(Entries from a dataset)
--- Start ---
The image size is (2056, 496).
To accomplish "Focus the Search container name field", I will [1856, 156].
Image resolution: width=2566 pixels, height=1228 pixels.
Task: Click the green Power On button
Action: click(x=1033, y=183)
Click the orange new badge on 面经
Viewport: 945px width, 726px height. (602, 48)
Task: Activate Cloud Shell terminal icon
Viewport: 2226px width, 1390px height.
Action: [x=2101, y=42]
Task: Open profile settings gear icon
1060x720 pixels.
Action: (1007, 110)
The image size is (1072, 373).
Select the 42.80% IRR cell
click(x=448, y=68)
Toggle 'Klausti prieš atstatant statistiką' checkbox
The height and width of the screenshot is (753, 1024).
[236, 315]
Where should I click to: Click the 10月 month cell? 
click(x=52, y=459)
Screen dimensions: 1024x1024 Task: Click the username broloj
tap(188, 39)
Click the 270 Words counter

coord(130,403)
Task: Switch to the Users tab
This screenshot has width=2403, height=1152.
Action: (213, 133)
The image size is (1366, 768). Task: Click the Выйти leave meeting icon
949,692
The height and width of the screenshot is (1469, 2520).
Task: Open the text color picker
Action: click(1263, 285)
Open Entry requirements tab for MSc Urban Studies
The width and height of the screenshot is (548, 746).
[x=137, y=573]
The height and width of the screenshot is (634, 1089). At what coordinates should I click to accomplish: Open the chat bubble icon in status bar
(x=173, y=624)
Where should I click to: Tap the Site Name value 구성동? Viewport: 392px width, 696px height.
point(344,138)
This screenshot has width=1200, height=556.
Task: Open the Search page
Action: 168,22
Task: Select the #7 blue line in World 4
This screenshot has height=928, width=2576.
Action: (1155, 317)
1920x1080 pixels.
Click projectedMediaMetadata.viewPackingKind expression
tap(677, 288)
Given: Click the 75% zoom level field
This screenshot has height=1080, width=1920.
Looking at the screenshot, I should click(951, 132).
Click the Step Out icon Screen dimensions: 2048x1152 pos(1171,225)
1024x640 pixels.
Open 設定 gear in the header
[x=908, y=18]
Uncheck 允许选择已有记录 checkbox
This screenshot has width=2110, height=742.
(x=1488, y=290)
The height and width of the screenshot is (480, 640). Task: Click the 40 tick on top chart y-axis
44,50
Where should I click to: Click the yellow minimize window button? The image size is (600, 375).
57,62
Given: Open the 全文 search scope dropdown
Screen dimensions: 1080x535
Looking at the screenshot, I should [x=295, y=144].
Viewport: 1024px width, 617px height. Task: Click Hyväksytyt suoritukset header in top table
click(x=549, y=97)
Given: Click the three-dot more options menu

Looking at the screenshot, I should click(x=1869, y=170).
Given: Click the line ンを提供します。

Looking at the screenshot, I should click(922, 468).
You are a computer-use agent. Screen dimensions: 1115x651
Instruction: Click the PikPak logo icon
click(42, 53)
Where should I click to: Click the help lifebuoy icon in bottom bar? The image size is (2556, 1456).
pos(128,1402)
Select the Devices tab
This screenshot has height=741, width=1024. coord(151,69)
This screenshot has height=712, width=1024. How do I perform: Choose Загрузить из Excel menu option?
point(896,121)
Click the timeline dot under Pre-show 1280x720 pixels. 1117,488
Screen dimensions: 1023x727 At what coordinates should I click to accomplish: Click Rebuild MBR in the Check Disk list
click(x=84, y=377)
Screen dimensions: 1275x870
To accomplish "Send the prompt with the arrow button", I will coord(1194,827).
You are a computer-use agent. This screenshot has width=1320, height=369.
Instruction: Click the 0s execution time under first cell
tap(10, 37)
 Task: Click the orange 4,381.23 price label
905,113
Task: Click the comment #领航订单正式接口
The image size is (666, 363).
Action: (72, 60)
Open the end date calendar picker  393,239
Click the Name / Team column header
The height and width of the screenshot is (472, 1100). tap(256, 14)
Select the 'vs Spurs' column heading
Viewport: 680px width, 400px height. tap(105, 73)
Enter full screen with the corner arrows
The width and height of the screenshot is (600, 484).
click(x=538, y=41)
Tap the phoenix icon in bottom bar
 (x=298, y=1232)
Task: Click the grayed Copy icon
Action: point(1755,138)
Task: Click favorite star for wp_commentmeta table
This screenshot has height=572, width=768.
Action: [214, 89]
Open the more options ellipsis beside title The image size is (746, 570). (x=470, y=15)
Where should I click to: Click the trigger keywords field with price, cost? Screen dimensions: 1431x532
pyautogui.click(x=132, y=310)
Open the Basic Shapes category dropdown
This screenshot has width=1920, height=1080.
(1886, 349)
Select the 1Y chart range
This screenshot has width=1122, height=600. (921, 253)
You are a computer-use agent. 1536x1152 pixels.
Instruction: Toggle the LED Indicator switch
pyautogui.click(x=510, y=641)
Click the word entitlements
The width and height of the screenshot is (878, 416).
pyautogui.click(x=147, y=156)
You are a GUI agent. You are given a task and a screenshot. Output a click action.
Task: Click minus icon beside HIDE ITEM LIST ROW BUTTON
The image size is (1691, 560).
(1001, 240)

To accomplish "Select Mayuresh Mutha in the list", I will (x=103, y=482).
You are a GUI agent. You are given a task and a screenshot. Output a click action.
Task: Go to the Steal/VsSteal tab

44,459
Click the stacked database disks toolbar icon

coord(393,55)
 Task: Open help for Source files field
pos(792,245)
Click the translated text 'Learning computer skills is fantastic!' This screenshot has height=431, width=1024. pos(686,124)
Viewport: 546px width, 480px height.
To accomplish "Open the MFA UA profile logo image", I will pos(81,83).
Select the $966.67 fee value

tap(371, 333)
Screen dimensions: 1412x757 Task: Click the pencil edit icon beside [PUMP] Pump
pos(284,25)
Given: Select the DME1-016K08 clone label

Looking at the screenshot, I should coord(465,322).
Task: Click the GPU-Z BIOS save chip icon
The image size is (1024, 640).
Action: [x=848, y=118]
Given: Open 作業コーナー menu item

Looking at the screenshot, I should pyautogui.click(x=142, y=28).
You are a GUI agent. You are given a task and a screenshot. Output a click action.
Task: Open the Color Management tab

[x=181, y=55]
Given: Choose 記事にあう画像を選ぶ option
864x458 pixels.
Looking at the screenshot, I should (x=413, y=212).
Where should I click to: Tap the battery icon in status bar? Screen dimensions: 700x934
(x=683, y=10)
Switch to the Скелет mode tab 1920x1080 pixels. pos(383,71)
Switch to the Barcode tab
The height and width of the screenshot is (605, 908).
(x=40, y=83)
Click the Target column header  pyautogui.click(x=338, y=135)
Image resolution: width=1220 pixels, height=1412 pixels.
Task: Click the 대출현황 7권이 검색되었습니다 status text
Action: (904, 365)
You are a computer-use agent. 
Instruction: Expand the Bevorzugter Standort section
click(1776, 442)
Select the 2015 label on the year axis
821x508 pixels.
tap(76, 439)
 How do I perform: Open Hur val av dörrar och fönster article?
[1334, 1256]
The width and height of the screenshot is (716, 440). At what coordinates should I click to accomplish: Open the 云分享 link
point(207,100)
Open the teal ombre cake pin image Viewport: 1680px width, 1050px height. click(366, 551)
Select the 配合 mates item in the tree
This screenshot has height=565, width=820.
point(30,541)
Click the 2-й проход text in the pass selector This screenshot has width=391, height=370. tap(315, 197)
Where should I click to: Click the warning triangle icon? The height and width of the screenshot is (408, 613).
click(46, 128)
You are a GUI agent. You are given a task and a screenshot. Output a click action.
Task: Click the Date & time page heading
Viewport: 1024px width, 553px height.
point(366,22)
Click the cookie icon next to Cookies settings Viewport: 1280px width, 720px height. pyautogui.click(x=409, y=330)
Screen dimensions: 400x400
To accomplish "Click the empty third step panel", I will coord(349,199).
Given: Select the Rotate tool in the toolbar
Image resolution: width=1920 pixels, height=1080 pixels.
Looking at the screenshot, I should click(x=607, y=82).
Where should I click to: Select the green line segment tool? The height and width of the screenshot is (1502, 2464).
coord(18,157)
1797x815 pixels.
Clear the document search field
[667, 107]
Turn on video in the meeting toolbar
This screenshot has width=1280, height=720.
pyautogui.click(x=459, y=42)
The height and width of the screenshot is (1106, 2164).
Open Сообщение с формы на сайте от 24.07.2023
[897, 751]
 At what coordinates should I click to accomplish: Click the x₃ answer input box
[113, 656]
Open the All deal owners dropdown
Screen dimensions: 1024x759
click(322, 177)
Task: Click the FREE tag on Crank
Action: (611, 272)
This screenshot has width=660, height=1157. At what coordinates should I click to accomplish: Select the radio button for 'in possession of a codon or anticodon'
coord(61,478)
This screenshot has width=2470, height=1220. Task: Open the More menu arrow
--- End ---
• Exercise goal: Reproduce the entries from the line with "Click the 270 Words counter" up to and including the line with "Action: click(1263, 285)", swapping "Users" for "Members" and leaving everything else unchanged.

• Complete output:
Click the 270 Words counter

coord(130,403)
Task: Switch to the Members tab
This screenshot has width=2403, height=1152.
Action: (213, 133)
The image size is (1366, 768). Task: Click the Выйти leave meeting icon
949,692
The height and width of the screenshot is (1469, 2520).
Task: Open the text color picker
Action: click(1263, 285)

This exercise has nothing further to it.